FIG. 3 shows the PTFE placed at a position of 80 cm.
Sheets shown in xps vs. conventional plasma treatment (treatment position 0 cm) and original PTFE sheet
It is a spectrum figure. The defluorination reaction similarly occurs in the conventional case, but it can be understood from the atomic composition (F / C) that the remote plasma treatment of the present invention is excellent. The amount of CF ₂ -CF ₂ units also less towards the remote plasma treated samples, and the superiority of the method of the invention is shown. Example 2 CCl ₄ (carbon tetrachloride) gas was used instead of hydrogen gas,
In the device configuration shown in FIG. 4, the sample was placed at a position 80 cm away from the plasma region (chlorine radical generating part). At such relative positions, the charging performance (ions, electrons) in the plasma causes little interaction on the sample surface.

The samples include low density polyethylene (PE),
High frequency power 50W, 1 using polypropylene (PP)
It processed at 00W (13.56MHz) for 1 to 30 minutes. As shown in FIG. 5, it was confirmed that in all the samples, the advancing contact angle of water was reduced and the surface was modified to be hydrophilic. By the way, PE treated with 100W power for 5 minutes,
The contact angles of PP were 76 and 70 degrees, respectively.

Table 1 summarizes the chemical composition of the surface from the results of XPS.

[0022]

[Table 1]

It can be seen that the remote plasma treatment of the present invention has an extremely small O / C atomic ratio and a large Cl / C atomic ratio as compared with the conventional direct plasma processing. This shows that the method of the present invention is an effective means for surface chlorination. In addition, XPS (C
The l ₂ p) spectrum shows that in the remote carbon tetrachloride plasma treatment of the present invention, all chlorine atoms introduced on the PE and PP surfaces are covalently bonded to carbon atoms and no ionic chlorine is present. There is. Example 3 The remote plasma treatment of the present invention was carried out using carbon tetrafluoride (CF ₄ ). The apparatus configuration was the same as that in FIG. 1 of the first embodiment. PE and PP similar to those used in Example 2 were used as samples.

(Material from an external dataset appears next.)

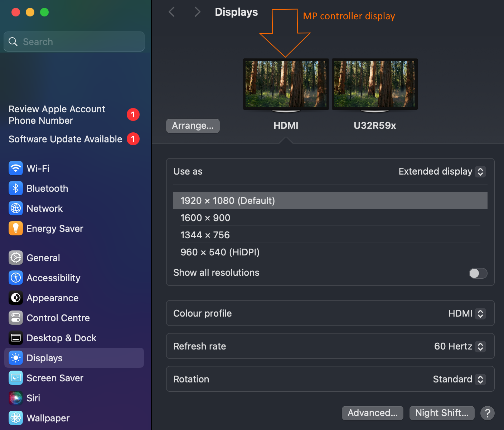Open Night Shift... settings
The image size is (504, 430).
click(x=442, y=413)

8 and 9 show the advancing contact angle and RF.
The relationship with the (high frequency) power is shown as the correlation with the sample position. It can be seen that the surface of PE and PP is modified to a hydrophobic surface by fluorination.

[0025]

As described above in detail, according to the present invention, it is possible to modify or modify the surface with high characteristics and high quality by positively utilizing radical species, which is completely unexpected from the conventional plasma surface treatment. Become.

[Brief description of drawings]

FIG. 1 is a diagram showing an example of a device configuration for the present invention.

FIG. 2 is a diagram showing a relationship between a distance from a plasma region and an advancing contact angle as an example of PTFE by remote hydrogen plasma.

3 is an XPS spectral diagram of an example of a distance of 80 cm corresponding to FIG.

FIG. 4 is a diagram showing an example of a device configuration of another embodiment.

FIG. 5 is a diagram showing a change in advancing contact angle.

FIG. 6 is a XPS (Cl ₂ p) spectrum diagram for remote CCl ₄ plasma treatment of PE.

FIG. 7 is a spectrum diagram similar to FIG. 6 in the case of PP.

FIG. 8 is a diagram showing changes in advancing contact angle for PE treated with remote CF ₄ plasma.

9 is a diagram of a PP corresponding to FIG. 8. FIG.

Claims (5)

[Claims] 1. A surface treatment method using remote plasma, which comprises disposing a surface to be treated at a position apart from a plasma region in a depressurized system to perform the surface treatment. 2. Introducing a reactive gas or an inert gas,
The method according to claim 1, wherein plasma is generated by high frequency excitation to perform surface treatment. 3. The method according to claim 1, wherein the surface to be treated is a natural or synthetic resin surface. 4. The surface to be treated is modified as claimed in claim 1.
Either way. 5. The method according to claim 1, wherein atoms or molecules derived from a reactive gas are formed on the surface to be treated.